■ Prompt
Find the line in the entries below that contains "Image resolution: width=607". Repeat it exactly, and every line after it through the line that contains "Navigate to Model".

━━━ Exercise material

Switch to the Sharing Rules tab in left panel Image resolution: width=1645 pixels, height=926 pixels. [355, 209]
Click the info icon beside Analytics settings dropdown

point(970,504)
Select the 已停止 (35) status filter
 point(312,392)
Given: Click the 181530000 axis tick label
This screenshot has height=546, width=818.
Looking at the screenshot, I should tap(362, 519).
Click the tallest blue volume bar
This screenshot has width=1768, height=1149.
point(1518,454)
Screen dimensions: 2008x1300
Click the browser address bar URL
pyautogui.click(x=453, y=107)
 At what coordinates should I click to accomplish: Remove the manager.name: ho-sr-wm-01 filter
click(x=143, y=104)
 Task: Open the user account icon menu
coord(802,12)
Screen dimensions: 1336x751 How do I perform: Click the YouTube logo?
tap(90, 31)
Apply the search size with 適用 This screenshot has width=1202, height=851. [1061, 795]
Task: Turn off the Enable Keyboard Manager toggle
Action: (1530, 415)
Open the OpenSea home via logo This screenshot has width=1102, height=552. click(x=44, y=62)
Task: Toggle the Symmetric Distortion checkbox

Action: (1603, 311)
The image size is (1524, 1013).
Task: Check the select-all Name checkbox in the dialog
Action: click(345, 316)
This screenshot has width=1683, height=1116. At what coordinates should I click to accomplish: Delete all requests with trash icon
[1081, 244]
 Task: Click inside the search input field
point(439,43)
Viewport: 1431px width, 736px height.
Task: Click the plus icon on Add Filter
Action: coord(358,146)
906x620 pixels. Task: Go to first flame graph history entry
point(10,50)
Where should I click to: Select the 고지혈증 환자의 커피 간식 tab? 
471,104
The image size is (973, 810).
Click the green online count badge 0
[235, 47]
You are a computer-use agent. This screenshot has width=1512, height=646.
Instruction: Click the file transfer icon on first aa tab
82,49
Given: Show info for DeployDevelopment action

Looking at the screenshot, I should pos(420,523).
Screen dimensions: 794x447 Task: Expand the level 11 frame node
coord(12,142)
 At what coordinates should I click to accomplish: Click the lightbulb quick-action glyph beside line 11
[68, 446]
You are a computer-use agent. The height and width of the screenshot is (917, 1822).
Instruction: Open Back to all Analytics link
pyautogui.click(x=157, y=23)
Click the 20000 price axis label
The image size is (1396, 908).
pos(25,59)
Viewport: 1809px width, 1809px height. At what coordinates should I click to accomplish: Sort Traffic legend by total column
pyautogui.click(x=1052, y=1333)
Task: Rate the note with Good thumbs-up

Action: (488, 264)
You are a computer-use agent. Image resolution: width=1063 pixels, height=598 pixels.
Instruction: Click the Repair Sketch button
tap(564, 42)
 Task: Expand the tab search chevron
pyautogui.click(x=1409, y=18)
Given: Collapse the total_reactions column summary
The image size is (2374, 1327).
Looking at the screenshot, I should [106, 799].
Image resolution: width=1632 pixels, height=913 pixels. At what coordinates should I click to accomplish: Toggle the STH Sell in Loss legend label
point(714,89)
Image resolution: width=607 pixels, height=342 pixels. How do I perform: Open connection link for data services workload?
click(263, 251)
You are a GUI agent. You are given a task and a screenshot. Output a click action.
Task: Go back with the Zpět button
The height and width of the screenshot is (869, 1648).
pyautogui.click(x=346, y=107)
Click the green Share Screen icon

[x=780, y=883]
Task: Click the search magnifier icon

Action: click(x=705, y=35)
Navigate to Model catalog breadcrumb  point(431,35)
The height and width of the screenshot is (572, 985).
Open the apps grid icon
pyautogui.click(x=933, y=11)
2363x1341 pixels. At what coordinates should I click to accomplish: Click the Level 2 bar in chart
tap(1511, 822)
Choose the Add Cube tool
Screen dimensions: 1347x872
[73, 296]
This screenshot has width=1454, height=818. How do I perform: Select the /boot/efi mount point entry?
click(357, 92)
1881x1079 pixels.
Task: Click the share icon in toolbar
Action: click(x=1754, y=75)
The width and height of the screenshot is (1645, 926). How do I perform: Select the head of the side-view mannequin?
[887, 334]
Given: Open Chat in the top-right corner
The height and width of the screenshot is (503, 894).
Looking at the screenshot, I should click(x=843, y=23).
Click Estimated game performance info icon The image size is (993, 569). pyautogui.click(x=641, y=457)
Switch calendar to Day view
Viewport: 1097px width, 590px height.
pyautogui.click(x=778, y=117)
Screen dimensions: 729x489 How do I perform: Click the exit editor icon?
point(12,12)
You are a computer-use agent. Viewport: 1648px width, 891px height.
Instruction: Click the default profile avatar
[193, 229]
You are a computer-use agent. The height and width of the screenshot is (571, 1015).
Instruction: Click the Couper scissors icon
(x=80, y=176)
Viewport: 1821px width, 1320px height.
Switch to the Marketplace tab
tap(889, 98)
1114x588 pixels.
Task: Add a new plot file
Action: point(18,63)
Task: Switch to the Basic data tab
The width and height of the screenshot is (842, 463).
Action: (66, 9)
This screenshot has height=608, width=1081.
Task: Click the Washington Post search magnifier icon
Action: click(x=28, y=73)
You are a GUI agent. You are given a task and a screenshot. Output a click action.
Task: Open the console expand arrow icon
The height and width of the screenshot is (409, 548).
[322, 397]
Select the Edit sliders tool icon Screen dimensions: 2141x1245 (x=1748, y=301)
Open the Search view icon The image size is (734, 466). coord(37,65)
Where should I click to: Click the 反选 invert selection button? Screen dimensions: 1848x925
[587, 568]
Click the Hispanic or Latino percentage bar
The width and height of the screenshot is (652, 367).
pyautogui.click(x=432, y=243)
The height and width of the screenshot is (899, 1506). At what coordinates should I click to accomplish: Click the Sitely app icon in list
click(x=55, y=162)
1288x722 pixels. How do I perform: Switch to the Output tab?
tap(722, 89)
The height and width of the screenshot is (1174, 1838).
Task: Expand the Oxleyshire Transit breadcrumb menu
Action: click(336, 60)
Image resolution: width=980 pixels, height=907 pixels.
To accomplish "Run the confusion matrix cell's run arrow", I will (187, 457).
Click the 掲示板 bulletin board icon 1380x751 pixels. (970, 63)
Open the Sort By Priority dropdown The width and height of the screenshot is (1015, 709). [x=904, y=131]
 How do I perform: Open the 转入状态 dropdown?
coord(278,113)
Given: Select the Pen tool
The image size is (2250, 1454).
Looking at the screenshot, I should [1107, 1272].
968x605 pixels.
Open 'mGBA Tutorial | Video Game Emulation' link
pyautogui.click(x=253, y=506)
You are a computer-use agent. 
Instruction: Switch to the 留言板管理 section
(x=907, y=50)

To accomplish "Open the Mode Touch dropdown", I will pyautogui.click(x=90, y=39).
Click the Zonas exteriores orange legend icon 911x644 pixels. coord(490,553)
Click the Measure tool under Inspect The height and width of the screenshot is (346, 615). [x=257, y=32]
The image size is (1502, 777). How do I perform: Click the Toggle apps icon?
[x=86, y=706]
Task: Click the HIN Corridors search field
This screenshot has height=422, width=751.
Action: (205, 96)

━━━━━━

■ Exercise solution
Image resolution: width=607 pixels, height=342 pixels. How do I perform: Open connection link for data services workload?
click(263, 251)
You are a GUI agent. You are given a task and a screenshot. Output a click action.
Task: Go back with the Zpět button
The height and width of the screenshot is (869, 1648).
pyautogui.click(x=346, y=107)
Click the green Share Screen icon

[x=780, y=883]
Task: Click the search magnifier icon

Action: click(x=705, y=35)
Navigate to Model catalog breadcrumb  point(431,35)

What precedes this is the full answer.